Feminize your canon: Isabelle Eberhardt

by EMMA GARMAN

Eberhardt in 1895, photographed by Louis David

When the Swiss-Russian writer and explorer Isabelle Eberhardt died in the Algerian Sahara in 1904, she was physically ravaged. She was only twenty-seven, but heavy smoking, drinking, and drug use had taken their toll, as had poor nourishment. On her travels she’d carried a gun, but not a toothbrush, and so she had lost her teeth. She suffered from malaria and possibly syphilis, and just before her death had spent weeks hospitalized with fever. An assassination attempt a few years earlier, when a religious enemy attacked Eberhardt with a sword, had nearly severed her arm and left her in constant pain. Despite her youth, her body could no longer carry on. Her strange and brilliant mind, though, was immortalized by the travelogues, journalism, and fiction she left behind. “No one ever lived more from day to day than I, or was more dependent upon chance,” Eberhardt wrote shortly before her death. “It is the inescapable chain of events that has brought me to this point, rather than I who have caused things to happen.”

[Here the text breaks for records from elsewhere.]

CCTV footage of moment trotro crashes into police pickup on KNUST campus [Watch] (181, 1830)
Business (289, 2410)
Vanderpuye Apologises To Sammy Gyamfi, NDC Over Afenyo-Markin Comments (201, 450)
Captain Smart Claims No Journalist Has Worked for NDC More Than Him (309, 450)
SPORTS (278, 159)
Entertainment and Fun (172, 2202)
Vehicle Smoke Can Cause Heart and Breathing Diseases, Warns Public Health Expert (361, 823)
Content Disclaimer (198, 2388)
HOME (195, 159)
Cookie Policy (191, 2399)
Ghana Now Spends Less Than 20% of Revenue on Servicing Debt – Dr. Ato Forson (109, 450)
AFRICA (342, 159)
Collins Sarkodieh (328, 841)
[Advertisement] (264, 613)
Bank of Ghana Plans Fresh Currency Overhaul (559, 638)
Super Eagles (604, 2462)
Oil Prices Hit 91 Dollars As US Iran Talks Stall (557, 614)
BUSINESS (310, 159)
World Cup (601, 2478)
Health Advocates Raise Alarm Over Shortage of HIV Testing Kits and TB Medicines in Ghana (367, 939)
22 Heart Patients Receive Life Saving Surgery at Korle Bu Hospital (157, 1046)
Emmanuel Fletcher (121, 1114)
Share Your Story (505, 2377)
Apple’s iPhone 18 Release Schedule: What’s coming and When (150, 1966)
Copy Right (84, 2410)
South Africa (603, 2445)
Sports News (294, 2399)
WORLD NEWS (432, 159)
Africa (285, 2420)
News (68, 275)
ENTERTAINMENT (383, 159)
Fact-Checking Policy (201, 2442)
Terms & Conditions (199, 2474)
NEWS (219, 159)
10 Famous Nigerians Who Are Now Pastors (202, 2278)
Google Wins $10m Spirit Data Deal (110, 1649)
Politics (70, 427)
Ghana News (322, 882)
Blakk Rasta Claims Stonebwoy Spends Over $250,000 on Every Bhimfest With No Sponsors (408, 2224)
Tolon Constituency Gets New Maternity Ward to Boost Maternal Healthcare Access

A devotee of Islam and a Sufi initiate, Eberhardt repeatedly invoked the principle of mektoub: it is written. It was an all-purpose fatalism that allowed her to accept heartache, since it was, in her words, “totally useless and absurd” to rebel against sorrow. She rebelled against nearly everything else. She had innumerable erotic encounters with young Arab men (“God made me sensual”) and gave free rein to the wanderlust that took her, in male guise, across the desert plains of North Africa. With preternatural boldness, she cast off all strictures—sartorial, behavioral, and sexual—associated with turn-of-the-century womanhood. Her early French biographer Claude-Maurice Robert marveled that she “drank more than a Légionnaire, smoked more kif than a hashish addict, and made love for the love of making love.”